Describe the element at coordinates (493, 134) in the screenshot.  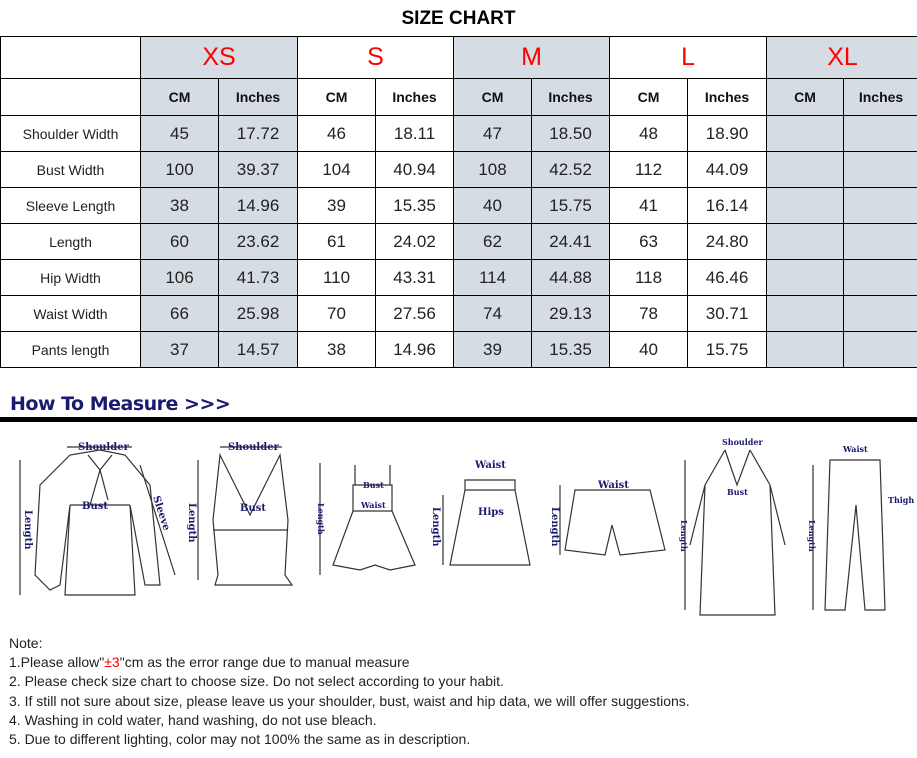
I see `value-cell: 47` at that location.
...
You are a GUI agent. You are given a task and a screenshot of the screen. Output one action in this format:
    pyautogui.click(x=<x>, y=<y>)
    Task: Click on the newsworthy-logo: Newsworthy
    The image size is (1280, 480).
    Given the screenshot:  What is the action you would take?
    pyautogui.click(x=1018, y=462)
==
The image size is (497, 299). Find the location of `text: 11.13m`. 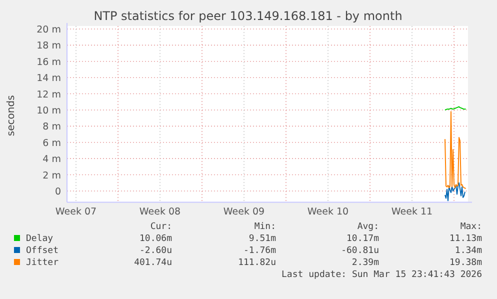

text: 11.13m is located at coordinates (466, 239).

REQUIRED ACTION: Retype the records from the line with "Describe the element" to the line with "at that location.", leaving out the pictures.

ANSWER SECTION:
Describe the element at coordinates (493, 134) in the screenshot.  
I see `value-cell: 47` at that location.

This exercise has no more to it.